*What the task asks*:
Copy each of the following items word for word, leaving nothing out.

[Word and element pointing entries]
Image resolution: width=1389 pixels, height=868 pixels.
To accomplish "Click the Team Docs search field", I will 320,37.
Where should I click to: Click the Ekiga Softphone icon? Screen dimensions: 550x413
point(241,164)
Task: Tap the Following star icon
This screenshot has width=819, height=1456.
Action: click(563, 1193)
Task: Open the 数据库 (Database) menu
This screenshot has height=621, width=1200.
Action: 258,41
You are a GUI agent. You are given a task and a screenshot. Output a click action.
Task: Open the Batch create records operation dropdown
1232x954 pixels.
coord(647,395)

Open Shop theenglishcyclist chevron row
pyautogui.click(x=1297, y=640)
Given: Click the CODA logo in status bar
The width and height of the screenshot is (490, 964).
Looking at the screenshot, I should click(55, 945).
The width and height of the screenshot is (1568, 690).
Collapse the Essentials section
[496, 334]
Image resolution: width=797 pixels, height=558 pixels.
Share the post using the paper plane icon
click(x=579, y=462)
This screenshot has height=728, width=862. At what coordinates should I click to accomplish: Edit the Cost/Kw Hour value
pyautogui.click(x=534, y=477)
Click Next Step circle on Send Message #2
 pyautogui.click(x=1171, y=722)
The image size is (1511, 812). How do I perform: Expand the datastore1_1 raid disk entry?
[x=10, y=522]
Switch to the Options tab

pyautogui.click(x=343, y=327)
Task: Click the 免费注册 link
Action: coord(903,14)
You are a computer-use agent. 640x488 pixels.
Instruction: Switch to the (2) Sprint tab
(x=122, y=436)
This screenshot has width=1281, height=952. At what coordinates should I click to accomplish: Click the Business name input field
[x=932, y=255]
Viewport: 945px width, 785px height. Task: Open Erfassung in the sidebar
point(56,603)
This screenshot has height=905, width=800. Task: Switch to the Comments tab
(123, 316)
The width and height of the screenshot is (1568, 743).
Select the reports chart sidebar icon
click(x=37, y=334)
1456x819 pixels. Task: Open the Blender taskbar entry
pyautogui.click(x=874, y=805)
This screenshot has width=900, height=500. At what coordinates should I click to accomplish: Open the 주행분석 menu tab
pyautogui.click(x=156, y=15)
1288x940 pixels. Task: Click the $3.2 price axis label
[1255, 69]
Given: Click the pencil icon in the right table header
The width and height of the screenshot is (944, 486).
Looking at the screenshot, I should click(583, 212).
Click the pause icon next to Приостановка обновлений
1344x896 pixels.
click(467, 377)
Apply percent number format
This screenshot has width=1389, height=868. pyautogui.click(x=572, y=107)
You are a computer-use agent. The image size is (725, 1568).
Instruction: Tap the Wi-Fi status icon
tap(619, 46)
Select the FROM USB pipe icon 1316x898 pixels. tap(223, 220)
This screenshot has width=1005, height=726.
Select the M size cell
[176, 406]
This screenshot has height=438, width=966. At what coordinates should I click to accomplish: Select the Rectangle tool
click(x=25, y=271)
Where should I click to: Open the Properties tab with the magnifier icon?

*Correct answer*:
Image resolution: width=1389 pixels, height=868 pixels.
To accomplish "Click the Team Docs search field", I will 320,37.
Where should I click to: Click the Ekiga Softphone icon? Screen dimensions: 550x413
point(241,164)
Task: Tap the Following star icon
This screenshot has width=819, height=1456.
Action: click(563, 1193)
Task: Open the 数据库 (Database) menu
This screenshot has height=621, width=1200.
Action: 258,41
You are a GUI agent. You are given a task and a screenshot. Output a click action.
Task: Open the Batch create records operation dropdown
1232x954 pixels.
coord(647,395)

Open Shop theenglishcyclist chevron row
pyautogui.click(x=1297, y=640)
Given: Click the CODA logo in status bar
The width and height of the screenshot is (490, 964).
Looking at the screenshot, I should click(55, 945).
The width and height of the screenshot is (1568, 690).
Collapse the Essentials section
[496, 334]
Image resolution: width=797 pixels, height=558 pixels.
Share the post using the paper plane icon
click(x=579, y=462)
This screenshot has height=728, width=862. At what coordinates should I click to accomplish: Edit the Cost/Kw Hour value
pyautogui.click(x=534, y=477)
Click Next Step circle on Send Message #2
 pyautogui.click(x=1171, y=722)
The image size is (1511, 812). How do I perform: Expand the datastore1_1 raid disk entry?
[x=10, y=522]
Switch to the Options tab

pyautogui.click(x=343, y=327)
Task: Click the 免费注册 link
Action: coord(903,14)
You are a computer-use agent. 640x488 pixels.
Instruction: Switch to the (2) Sprint tab
(x=122, y=436)
This screenshot has width=1281, height=952. At what coordinates should I click to accomplish: Click the Business name input field
[x=932, y=255]
Viewport: 945px width, 785px height. Task: Open Erfassung in the sidebar
point(56,603)
This screenshot has height=905, width=800. Task: Switch to the Comments tab
(123, 316)
The width and height of the screenshot is (1568, 743).
Select the reports chart sidebar icon
click(x=37, y=334)
1456x819 pixels. Task: Open the Blender taskbar entry
pyautogui.click(x=874, y=805)
This screenshot has width=900, height=500. At what coordinates should I click to accomplish: Open the 주행분석 menu tab
pyautogui.click(x=156, y=15)
1288x940 pixels. Task: Click the $3.2 price axis label
[1255, 69]
Given: Click the pencil icon in the right table header
The width and height of the screenshot is (944, 486).
Looking at the screenshot, I should click(583, 212).
Click the pause icon next to Приостановка обновлений
1344x896 pixels.
click(467, 377)
Apply percent number format
This screenshot has width=1389, height=868. pyautogui.click(x=572, y=107)
You are a computer-use agent. The image size is (725, 1568).
Instruction: Tap the Wi-Fi status icon
tap(619, 46)
Select the FROM USB pipe icon 1316x898 pixels. tap(223, 220)
This screenshot has width=1005, height=726.
Select the M size cell
[176, 406]
This screenshot has height=438, width=966. At what coordinates should I click to accomplish: Select the Rectangle tool
click(x=25, y=271)
Where should I click to: Open the Properties tab with the magnifier icon?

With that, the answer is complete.